Дома пришлось выдержать неприятный разговор с женой. Он честно рассказал бы все, как было, но в этой правде была такая нелогичность, что поверить в нее было трудновато, тем более жене. Он боялся взрывов ее ревности и всячески избегал их, а поэтому предпочел придумать более понятную причину своей задержки. Он сказал, что Антипова просит у него денег, не слишком много, но, во всяком случае, она обещала оставить его в покое. Это успокоило Лену, и она согласилась, что так, пожалуй, будет лучше, ведь она сама женщина и очень хорошо понимает, что одной тяжело, и если, например, он, Буданов, вдруг погибнет, то она сойдет с ума от горя и одиночества. Лена нежно обняла его, и ему показалось, что она все лжет, и даже, быть может, будет рада, если он умрет.

Ему стало жалко себя, в эту ночь он спал плохо и, как обиженный подросток, воображал себе сцены своей смерти и похорон. Сладкая горечь обиды сжимала сердце, и он чаще обычного вставал и уходил на кухню выкурить очередную сигарету.
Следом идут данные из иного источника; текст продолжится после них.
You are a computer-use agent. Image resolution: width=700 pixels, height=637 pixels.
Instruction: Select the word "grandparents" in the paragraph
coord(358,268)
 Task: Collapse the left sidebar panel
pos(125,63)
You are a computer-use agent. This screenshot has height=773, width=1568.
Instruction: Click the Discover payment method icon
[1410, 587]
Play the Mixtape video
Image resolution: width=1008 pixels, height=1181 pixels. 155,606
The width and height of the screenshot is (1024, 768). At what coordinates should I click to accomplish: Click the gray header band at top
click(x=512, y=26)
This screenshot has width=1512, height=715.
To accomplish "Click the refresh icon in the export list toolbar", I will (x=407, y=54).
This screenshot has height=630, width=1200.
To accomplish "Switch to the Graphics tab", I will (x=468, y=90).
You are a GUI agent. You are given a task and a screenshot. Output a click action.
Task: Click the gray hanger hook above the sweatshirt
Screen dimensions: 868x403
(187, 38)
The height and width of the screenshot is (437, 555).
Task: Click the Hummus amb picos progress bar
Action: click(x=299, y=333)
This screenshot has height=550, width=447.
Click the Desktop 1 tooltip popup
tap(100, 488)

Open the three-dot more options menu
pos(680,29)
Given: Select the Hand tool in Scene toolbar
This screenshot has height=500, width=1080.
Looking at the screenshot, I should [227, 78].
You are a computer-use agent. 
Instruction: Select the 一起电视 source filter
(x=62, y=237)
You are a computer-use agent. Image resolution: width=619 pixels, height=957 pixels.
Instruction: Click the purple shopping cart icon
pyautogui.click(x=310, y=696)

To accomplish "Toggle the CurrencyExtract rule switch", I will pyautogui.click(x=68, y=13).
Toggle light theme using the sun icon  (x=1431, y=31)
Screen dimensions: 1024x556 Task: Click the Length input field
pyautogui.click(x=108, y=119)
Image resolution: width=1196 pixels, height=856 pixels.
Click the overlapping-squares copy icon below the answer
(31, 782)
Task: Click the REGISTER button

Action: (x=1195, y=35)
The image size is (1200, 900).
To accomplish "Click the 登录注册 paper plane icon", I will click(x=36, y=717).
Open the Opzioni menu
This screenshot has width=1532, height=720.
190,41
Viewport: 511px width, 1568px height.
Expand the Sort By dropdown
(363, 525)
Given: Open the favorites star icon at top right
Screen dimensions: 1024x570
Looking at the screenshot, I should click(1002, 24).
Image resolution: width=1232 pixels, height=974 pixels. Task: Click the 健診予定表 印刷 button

Возвращаясь с работы, он заехал в сберкассу и снял деньги. Еще днем он решил, на что их истратит. Отдавать деньги в конверте или просто сложенной вдвое пачечкой казалось ему неудобным, и он решил купить на них какую-нибудь вещь, чтобы она хоть немного скрасила одиночество несчастного человека. И он купил здоровенный ящик — цветной телевизор. Ящик, вмещающий в себя так много людей, что среди них всегда можно было сыскать нужного и желанного. Тот телевизор, что стоял у Антиповой, был старой модели, с маленьким экраном, а уж цветной должен непременно разнообразить жизнь.